Exercise input -

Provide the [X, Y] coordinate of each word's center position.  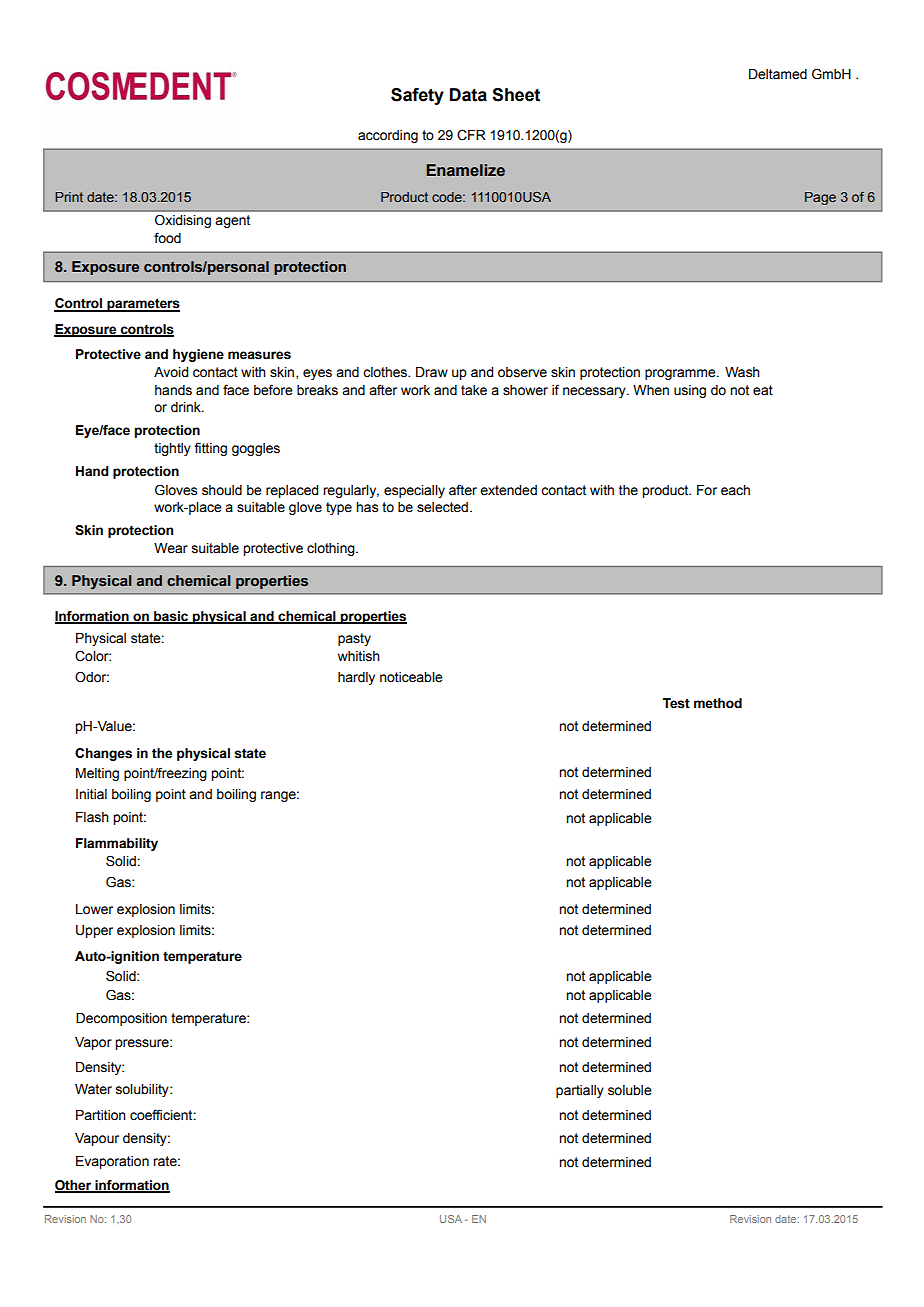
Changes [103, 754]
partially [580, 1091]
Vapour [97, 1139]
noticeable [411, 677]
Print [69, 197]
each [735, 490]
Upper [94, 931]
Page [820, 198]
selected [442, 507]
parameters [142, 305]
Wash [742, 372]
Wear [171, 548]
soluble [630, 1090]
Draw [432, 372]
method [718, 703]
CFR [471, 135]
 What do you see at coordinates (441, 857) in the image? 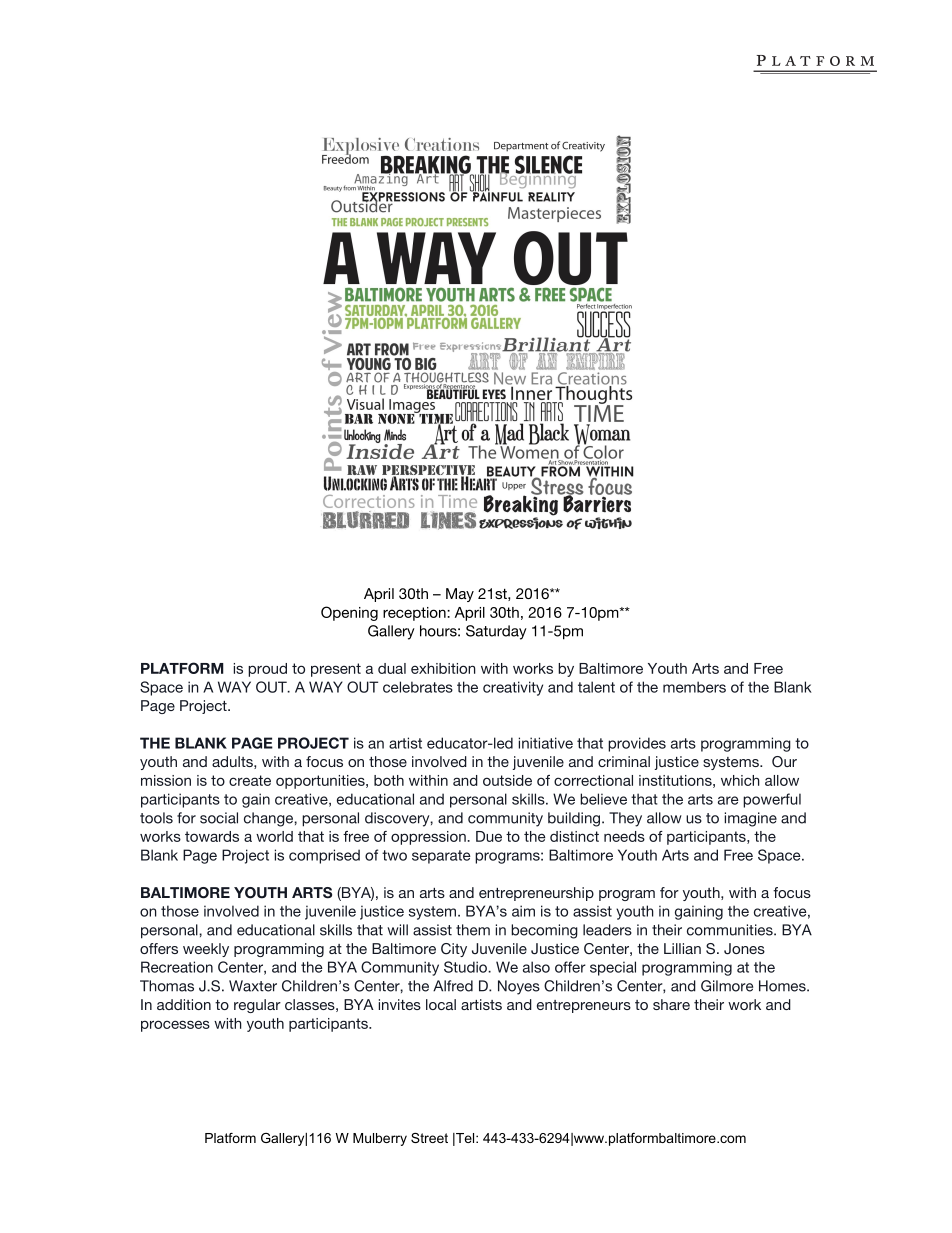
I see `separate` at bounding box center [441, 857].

What needs to be done -
Put the lines, from the line with "Wear [171, 548]" through the last line, into a Markdown table with the columns Row and Line, numbering each row and skipping blank lines. Leave out the pictures.

Answer in full -
| Row | Line |
|---|---|
| 1 | Wear [171, 548] |
| 2 | soluble [630, 1090] |
| 3 | Draw [432, 372] |
| 4 | method [718, 703] |
| 5 | CFR [471, 135] |
| 6 |  What do you see at coordinates (441, 857) in the image?  |
| 7 | I see `separate` at bounding box center [441, 857]. |